This study presents an innovative design of a microtab system for aerodynamic load control on horizontal-axis wind-turbine rotors. Microtabs are small devices located near the trailing edge of the rotor blades and enable a rapid increase or decrease of the lift force through deployment of the tabs on the pressure or suction side of the airfoil, respectively. The new system has been designed to replace an earlier linearly-actuated microtab mechanism whose performance was limited by space restrictions and stiction. The newly-designed microtab system is based on a four-bar linkage that overcomes the two drawbacks. Its improved kinematics allows for the tab height to increase from 1.0% to 1.7% of the airfoil chord when fully deployed, thereby making it more effective in terms of aerodynamic load control.
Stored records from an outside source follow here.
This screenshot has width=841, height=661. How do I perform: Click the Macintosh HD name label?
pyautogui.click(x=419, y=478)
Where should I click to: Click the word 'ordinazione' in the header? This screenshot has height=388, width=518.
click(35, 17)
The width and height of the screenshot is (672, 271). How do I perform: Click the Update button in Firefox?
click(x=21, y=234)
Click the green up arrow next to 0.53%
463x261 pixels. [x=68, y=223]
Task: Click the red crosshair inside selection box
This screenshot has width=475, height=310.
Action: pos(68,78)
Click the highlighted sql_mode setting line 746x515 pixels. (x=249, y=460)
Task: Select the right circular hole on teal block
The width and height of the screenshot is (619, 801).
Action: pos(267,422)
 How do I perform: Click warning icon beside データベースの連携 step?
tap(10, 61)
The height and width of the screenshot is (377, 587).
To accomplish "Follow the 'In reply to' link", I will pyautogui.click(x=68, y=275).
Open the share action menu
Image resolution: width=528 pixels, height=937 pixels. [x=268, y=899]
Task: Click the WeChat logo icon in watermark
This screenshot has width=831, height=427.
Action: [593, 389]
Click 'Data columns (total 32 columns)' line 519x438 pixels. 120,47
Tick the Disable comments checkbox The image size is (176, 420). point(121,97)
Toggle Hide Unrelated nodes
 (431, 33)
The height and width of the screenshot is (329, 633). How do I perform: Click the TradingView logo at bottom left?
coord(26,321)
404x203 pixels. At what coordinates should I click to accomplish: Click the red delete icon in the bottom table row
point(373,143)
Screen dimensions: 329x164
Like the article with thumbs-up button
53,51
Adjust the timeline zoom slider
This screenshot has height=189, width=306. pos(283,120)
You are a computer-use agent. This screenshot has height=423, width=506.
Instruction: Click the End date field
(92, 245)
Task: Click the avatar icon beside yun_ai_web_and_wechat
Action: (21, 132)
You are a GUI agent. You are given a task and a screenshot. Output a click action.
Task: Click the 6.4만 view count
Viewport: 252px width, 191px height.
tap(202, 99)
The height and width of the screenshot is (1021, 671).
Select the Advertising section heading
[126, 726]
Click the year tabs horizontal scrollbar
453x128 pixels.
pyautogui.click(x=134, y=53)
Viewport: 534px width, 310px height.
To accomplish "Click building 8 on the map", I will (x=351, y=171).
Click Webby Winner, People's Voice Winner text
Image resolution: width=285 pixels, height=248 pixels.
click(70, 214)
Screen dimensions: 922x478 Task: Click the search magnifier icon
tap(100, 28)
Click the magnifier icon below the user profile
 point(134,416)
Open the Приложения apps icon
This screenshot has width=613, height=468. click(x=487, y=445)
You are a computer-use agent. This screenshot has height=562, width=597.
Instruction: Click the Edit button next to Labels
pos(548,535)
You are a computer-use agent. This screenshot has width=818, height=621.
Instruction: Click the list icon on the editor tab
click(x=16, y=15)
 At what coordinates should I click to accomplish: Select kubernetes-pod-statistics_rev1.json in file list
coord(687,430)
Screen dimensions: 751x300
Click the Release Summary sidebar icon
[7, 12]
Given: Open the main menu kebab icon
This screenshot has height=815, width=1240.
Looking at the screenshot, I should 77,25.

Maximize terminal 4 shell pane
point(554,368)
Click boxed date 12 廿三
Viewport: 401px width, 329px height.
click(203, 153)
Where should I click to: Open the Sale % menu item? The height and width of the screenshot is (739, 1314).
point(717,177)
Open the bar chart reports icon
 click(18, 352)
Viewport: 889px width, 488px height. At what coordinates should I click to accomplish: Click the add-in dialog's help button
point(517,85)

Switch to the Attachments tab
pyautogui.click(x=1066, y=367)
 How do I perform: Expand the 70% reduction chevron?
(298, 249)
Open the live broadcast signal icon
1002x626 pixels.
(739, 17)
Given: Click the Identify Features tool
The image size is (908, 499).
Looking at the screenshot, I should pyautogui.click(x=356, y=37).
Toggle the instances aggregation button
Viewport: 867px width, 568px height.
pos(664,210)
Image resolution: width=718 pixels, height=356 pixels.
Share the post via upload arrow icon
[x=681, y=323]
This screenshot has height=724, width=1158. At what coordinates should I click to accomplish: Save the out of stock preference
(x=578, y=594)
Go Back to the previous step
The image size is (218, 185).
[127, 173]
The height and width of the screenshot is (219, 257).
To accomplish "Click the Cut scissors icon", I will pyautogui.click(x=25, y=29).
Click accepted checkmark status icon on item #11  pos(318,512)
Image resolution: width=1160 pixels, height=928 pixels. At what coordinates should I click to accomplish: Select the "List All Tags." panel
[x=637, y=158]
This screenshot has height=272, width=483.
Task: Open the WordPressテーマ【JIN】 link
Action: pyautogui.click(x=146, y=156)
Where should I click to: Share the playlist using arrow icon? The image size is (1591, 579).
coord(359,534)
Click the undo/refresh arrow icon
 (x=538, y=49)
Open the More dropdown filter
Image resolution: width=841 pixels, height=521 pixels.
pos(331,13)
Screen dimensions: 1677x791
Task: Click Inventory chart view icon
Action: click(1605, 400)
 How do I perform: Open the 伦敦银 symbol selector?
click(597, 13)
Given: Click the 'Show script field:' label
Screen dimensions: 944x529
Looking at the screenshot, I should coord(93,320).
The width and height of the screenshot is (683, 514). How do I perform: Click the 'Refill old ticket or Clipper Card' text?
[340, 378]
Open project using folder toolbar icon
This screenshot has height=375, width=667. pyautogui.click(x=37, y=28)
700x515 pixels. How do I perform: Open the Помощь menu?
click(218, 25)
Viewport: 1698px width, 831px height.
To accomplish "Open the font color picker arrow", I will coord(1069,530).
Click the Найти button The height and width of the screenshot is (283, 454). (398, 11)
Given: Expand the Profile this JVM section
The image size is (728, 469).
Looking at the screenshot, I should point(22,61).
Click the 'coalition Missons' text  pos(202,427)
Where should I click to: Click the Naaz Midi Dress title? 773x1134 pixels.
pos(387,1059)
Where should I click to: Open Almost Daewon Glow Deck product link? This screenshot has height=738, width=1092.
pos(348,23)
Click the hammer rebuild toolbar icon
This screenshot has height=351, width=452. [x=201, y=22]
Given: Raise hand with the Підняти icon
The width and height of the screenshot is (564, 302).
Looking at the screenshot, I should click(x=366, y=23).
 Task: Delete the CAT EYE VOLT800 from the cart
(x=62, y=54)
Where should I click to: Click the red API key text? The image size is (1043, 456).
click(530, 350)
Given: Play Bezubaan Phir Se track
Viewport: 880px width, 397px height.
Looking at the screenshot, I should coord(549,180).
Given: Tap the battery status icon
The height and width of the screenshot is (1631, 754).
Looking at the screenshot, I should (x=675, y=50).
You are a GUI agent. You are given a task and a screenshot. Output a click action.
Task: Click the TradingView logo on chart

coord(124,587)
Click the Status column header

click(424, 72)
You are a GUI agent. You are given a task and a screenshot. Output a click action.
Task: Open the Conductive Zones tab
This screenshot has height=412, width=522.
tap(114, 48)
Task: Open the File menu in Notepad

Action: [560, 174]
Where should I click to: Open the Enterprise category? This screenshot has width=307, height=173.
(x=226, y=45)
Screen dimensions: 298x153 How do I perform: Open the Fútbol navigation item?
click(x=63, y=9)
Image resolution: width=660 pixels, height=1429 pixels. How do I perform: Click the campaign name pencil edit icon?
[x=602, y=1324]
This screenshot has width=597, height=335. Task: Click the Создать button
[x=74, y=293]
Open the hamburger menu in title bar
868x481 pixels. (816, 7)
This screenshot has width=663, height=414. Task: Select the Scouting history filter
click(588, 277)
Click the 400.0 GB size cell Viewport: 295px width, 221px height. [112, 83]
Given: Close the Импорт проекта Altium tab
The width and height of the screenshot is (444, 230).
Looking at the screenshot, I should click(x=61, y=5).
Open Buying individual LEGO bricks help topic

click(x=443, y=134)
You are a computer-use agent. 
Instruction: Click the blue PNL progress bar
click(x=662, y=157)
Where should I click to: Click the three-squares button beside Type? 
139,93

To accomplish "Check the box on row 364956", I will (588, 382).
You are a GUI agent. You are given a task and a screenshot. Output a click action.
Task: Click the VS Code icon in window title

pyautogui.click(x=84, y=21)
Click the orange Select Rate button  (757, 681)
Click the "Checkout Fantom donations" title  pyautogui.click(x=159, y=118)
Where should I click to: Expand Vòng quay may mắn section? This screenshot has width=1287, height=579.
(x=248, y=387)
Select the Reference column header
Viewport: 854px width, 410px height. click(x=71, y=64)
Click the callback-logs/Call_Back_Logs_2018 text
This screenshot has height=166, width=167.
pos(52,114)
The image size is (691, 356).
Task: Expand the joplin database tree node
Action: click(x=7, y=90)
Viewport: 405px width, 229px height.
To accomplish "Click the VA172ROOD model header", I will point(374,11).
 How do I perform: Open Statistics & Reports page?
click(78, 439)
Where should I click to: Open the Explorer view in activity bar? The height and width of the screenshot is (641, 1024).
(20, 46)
Furthermore, the modified four-bar link mechanism provides a more robust and reliable mechanical structure.

Suggested Citation

  • Kuo-Chang Tsai & Cheng-Tang Pan & Aubryn M. Cooperman & Scott J. Johnson & C. P. Van Dam, 2015. "An Innovative Design of a Microtab Deployment Mechanism for Active Aerodynamic Load Control," Energies, MDPI, vol. 8(6), pages 1-13, June.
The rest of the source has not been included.